Problem set ->
a: According to the Žemaičių prietelius article, how many issues of the newspaper were published in total?
b: Quote the Žemaičių prietelius article word for word, starting with "The newspaper had four" and going on through "were published irregularly.".

Excerpt to read ->
════════════════════

= Žemaičių prietelius =

Lithuanian-language newspaper (1925–1940)

Žemaičių prietelius was a Lithuanian-language Roman Catholic weekly newspaper published in Telšiai, Lithuania, from 18 March 1925 to 28 June 1940. A total of 758 issues were published. It was a conservative newspaper published by the Diocese of Telšiai which promoted Catholicism and Lithuanian patriotism. It also supported the use of the Samogitian dialect and published texts in the dialect.

==History==
The newspaper was established by priest Pranciškus Ramanauskas and other Catholic activists in Telšiai. It was officially published by the Telšiai Catholic Action Center (Telšių katalikų veikimo centras) to promote the Lithuanian Christian Democratic Party in the Diocese of Samogitia. When the Diocese of Telšiai was established in 1926, bishop Justinas Staugaitis supported the newspaper and made it a de facto diocesan newspaper. The diocese provided financial support, while the bishop contributed articles. A published budget from 1938 showed that the newspaper expected to earn about 13,000 litas and needed 3,673 litas from the diocese to cover expected expenses.

The newspaper was first printed in Kaunas. In 1928, the diocese acquired a printing shop in Telšiai and the newspaper was published there. The annual subscription decreased from 5 litas to 3 litas. The circulation increased from about 3,000 copies to 5,000.

The newspaper was closed shortly after the Soviet occupation of Lithuania in June 1940. During the German occupation of Lithuania during World War II, the newspaper was replaced by Žemaičių žemė published in 1941–1944.

==Content==
Overall, Žemaičių prietelius was a conservative newspaper defending Catholicism, Lithuanian patriotism, and democracy. For example, several times it criticized the more liberal Catholic daily XX amžius.

The newspaper had four to twelve pages. Its length and variety of content grew in late 1930s. It published a review of news from Lithuania and abroad, moral texts, bishop's pastoral letters, articles on social issues (e.g. harms of alcoholism, reduction of poverty). It also published local religious, cultural, and economic news, criminal stories, reports on activities of Catholic organizations. It collaborated with other cultural institutions, including the Samogitian Museum Alka, and published reviews of exhibitions, theater plays, and other cultural events. The newspaper had several supplements for youth, families, new farmers, but they were published irregularly.

The newspaper promoted the Samogitian dialect, particularly under the editor Kazimieras Olšauskas in the late 1930s. It published a regular column which encouraged to use the dialect in writing. The newspaper published examples of Samogitian folklore (legends, fairy tales, riddles, songs, proverbs, etc.). It also published articles on Samogitian culture (e.g. traditional clothing, holidays). In December 1939, it published basic writing rules of the Samogitian dialect sparking linguistic debates and criticism of encouraging separatism. It borrowed Latvian letters ā, ē, ī, ū for long vowels and the printing shop needed to order special sorts to accommodate the spelling.

════════════════════

Data rows ->

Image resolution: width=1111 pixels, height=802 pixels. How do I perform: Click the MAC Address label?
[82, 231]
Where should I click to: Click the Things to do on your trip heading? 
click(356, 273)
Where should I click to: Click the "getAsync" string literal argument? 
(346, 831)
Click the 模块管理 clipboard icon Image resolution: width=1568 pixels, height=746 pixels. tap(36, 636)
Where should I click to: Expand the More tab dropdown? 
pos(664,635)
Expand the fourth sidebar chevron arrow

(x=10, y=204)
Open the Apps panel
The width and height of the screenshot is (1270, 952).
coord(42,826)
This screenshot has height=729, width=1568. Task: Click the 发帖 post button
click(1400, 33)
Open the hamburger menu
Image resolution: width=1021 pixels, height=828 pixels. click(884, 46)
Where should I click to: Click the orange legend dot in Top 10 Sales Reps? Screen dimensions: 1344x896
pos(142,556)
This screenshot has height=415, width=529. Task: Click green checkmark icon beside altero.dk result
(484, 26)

════════════════════

Solution list ->
a: 758 issues

b:
The newspaper had four to twelve pages. Its length and variety of content grew in late 1930s. It published a review of news from Lithuania and abroad, moral texts, bishop's pastoral letters, articles on social issues (e.g. harms of alcoholism, reduction of poverty). It also published local religious, cultural, and economic news, criminal stories, reports on activities of Catholic organizations. It collaborated with other cultural institutions, including the Samogitian Museum Alka, and published reviews of exhibitions, theater plays, and other cultural events. The newspaper had several supplements for youth, families, new farmers, but they were published irregularly.